#### WORK REQUEST
Write out exactly the lines below that run from the one containing "[Switch between dark" through the one containing "[Home page] (91, 14)", both included, with no other lines.

#### SUPPLIED DATA
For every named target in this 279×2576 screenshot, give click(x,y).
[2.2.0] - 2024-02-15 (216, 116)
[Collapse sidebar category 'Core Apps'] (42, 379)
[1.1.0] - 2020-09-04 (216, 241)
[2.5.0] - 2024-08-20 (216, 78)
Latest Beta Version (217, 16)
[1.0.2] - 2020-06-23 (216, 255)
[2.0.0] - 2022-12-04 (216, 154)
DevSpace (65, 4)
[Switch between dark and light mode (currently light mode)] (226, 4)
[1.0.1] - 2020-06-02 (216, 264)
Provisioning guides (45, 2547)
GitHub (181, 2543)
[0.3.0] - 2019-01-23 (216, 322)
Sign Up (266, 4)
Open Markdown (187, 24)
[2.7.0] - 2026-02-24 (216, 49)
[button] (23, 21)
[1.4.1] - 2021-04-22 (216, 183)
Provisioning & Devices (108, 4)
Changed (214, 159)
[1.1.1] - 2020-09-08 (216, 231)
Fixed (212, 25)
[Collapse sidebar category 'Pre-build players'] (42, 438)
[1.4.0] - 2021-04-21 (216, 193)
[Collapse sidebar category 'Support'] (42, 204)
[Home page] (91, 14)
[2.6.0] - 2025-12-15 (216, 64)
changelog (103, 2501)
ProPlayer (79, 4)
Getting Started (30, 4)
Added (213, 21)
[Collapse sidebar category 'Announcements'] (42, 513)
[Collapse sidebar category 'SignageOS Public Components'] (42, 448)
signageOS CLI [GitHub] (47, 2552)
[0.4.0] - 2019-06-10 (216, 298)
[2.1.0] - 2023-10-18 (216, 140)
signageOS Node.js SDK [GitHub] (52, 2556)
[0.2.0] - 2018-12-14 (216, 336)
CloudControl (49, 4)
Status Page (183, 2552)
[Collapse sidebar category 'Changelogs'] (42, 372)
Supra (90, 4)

#### RESULT OF THIS EXERCISE
[Switch between dark and light mode (currently light mode)] (226, 4)
[1.0.1] - 2020-06-02 (216, 264)
Provisioning guides (45, 2547)
GitHub (181, 2543)
[0.3.0] - 2019-01-23 (216, 322)
Sign Up (266, 4)
Open Markdown (187, 24)
[2.7.0] - 2026-02-24 (216, 49)
[button] (23, 21)
[1.4.1] - 2021-04-22 (216, 183)
Provisioning & Devices (108, 4)
Changed (214, 159)
[1.1.1] - 2020-09-08 (216, 231)
Fixed (212, 25)
[Collapse sidebar category 'Pre-build players'] (42, 438)
[1.4.0] - 2021-04-21 (216, 193)
[Collapse sidebar category 'Support'] (42, 204)
[Home page] (91, 14)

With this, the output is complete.